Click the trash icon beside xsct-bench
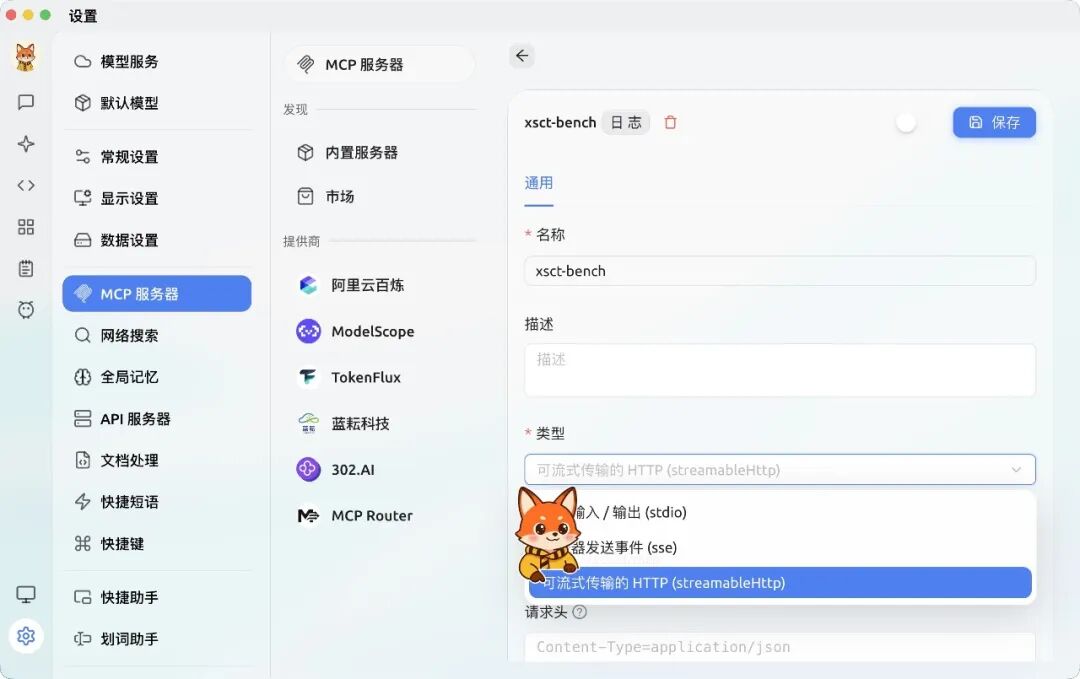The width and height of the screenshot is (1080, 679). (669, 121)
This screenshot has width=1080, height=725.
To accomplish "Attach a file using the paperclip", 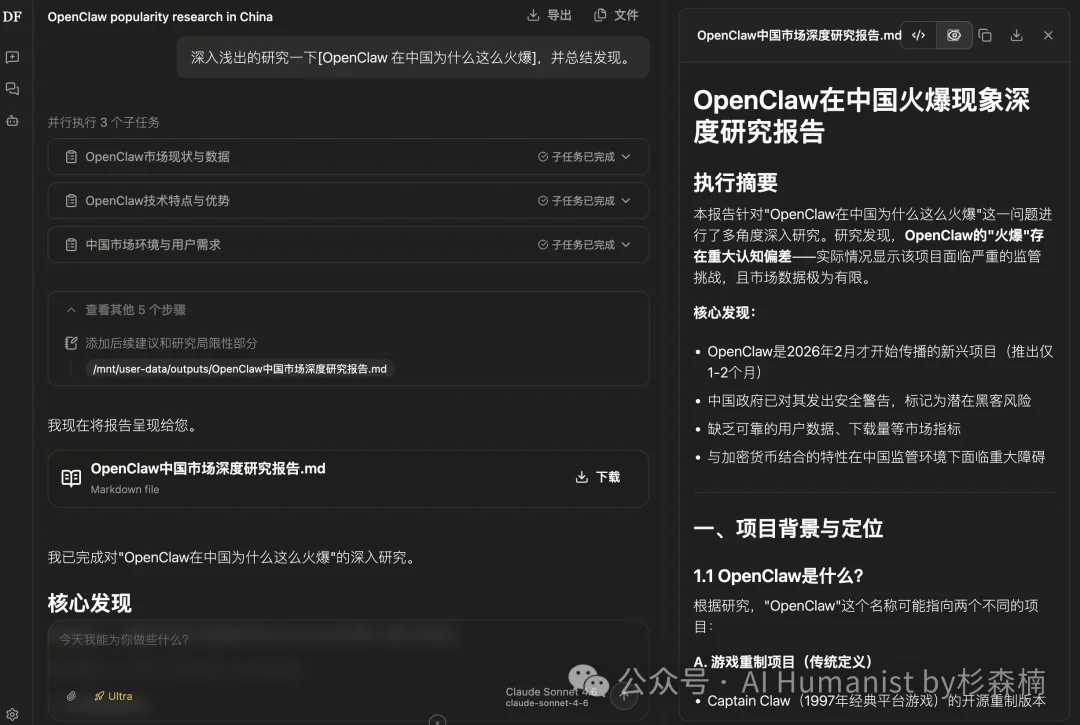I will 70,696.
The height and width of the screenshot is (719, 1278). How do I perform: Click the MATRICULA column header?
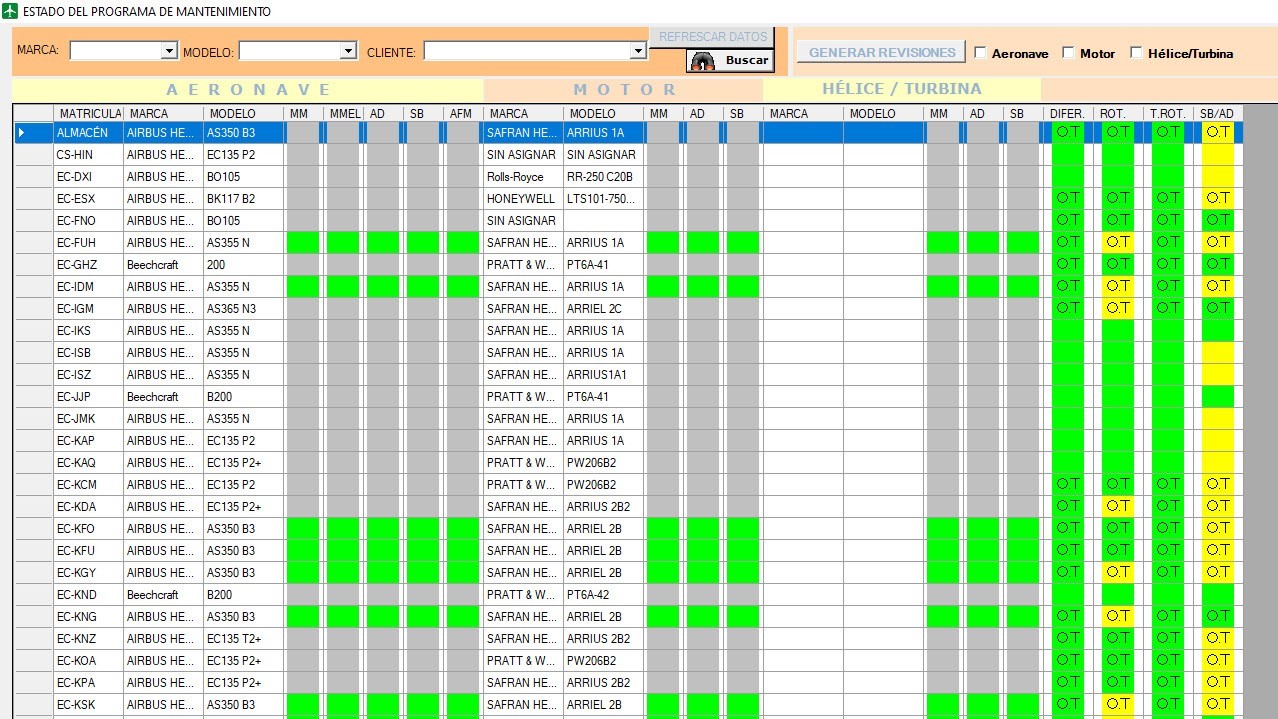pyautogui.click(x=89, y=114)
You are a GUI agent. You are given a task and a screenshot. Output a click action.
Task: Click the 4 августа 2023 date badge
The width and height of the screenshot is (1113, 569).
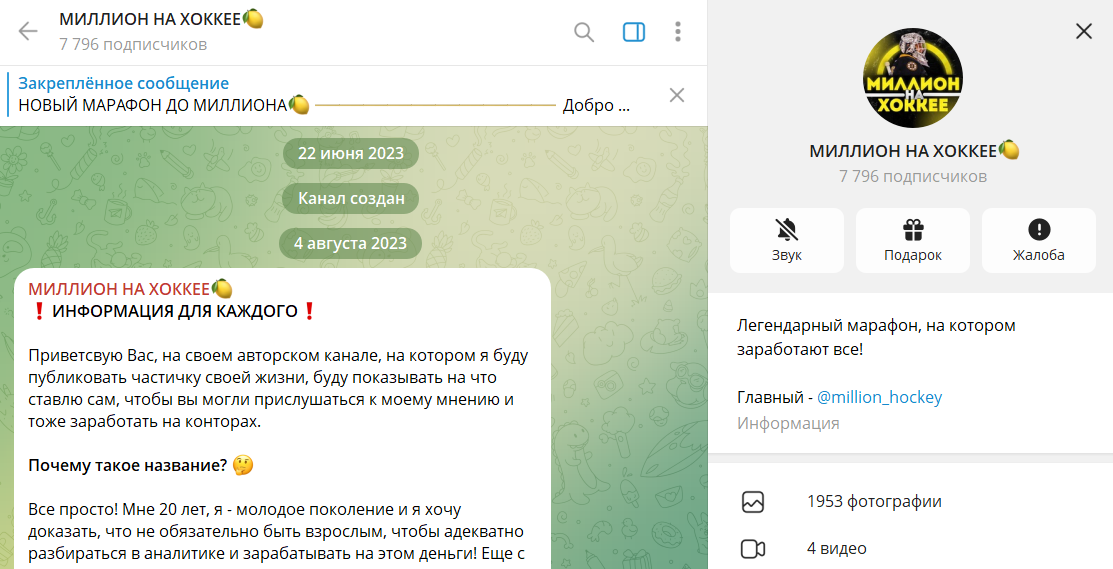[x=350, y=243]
========================
TASK -
Turn everything from the line containing "You are a GUI" down to the end of the data into a numbered list, leaving out blank lines and pictures.

FULL SOLUTION -
1. You are a GUI agent. You are given a task and a screenshot. Output a click action.
2. Task: Click the 4 августа 2023 date badge
3. The width and height of the screenshot is (1113, 569).
4. [x=350, y=243]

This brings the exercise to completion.